Michigan's reluctance to provide a financial lifeline to Detroit may be establishing a new pattern.
"Detroit getting into trouble? Not a surprise. State of Michigan not coming to help? It is a big surprise, and I think I am not the only one to say that," said Richard Larkin, director of credit analysis at HJ Sims.
Municipal bankruptcies in the past have been mostly the result of problems unique to a particular locale - expensive public works projects that fail to deliver on promised revenues, ill-conceived derivatives agreements with Wall Street firms - but pension debt is one that affects cities nationwide as the population ages.
Public worker contracts are often protected by law against attempts to cut costs. That's a common link between Detroit, the California cities of Stockton and San Bernardino which filed for bankruptcy in 2012, and other local governments across the United States.
Chicago, for example, has to comply with a state law that requires the city to set aside more funding for pension obligations, a key reason for a recent downgrade by Moody's Investors Service, but it cannot cut retiree benefits.

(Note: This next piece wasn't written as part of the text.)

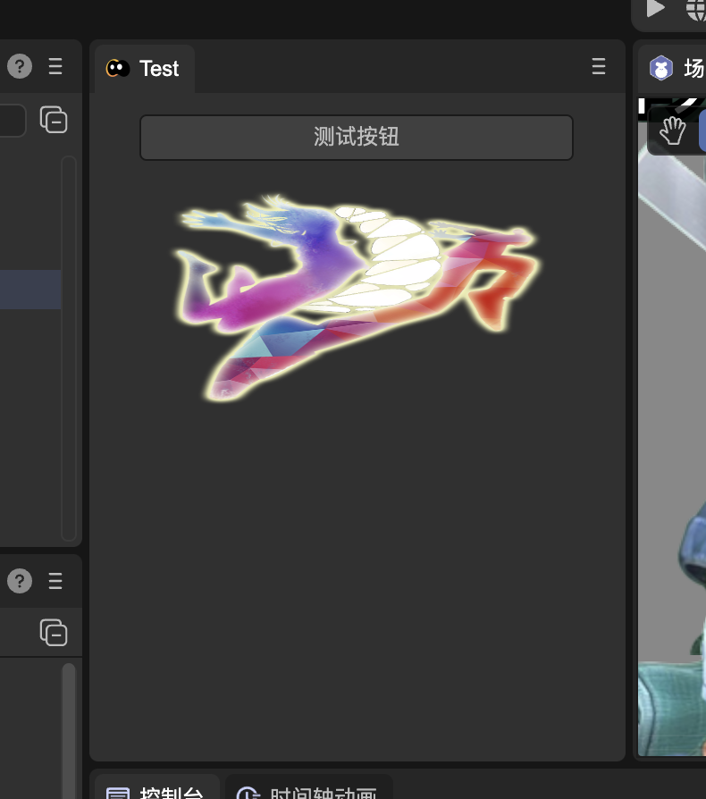This screenshot has width=706, height=799.
Task: Switch to the Test tab
Action: [145, 69]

Among U.S. cities with high pension costs, Moody's notes that Santa Fe, New Mexico, has net pension liabilities equal to six times its operating revenue, worse than any other city.
The city of Virginia in Minnesota follows at a ratio of 5.9. Las Vegas also in New Mexico at 5.5 ranks third, while Chicago occupies the fourth spot with 5.4.
FUTURE OUTCOME WILL SET THE TREND
Earlier this week, Moody's Investor Services downgraded Chicago's credit rating by three notches to A3 and Cincinnati to Aa2 due to mounting pension costs.
Like Detroit, Chicago has seen its population decline, with the number of residents falling by 7 percent between 2000 and 2010, but that's nowhere near the 25-percent decline in Detroit in that time period.
From California to Detroit, there is an attempt to reduce the cost of debt and pensions through bankruptcy that, if successful, might serve as an incentive for other cities, said Timothy Blake, managing director at Moody's Investors Service.
"We have to acknowledge that there is a trend," Blake said. "We still do not know what the outcome will be, but if the outcome is that they do reduce some of these liabilities that could be an incentive for the filing."
Resorting to a bankruptcy filing is the nuclear option when negotiations with creditors and labor unions to reduce debt and spending have not succeeded. However, bankruptcies are expensive and not easily resolved. Jefferson County, Alabama, until now the largest municipal bankruptcy, filed for protection from creditors in November 2011 and finally presented an exit plan in June.
The pressures some cities have felt in recent years are beginning to ebb as well, as the U.S. economy picks up and revenues flow more quickly into municipal coffers.
"Detroit should not be seen as emblematic of cities or as a harbinger of what's to come," said Clarence Anthony, executive director of the National League of Cities.
James Spiotto, head of the bankruptcy group at Chapman and Cutler LLP in Chicago, said filing for bankruptcy is very expensive and takes long time, and reaching an agreement without it is always preferable.
Jean-Pierre Aubry, assistant director at the Center for Retirement Research at Boston College, said that Detroit pension costs are average for the country but that the city made a particularly bad bet with the sale of two pension obligation bonds in 2005 and 2006. "Things were going well, until 2009 when the bottom fell out. Then Detroit was saddled with increased pension costs," Aubry said.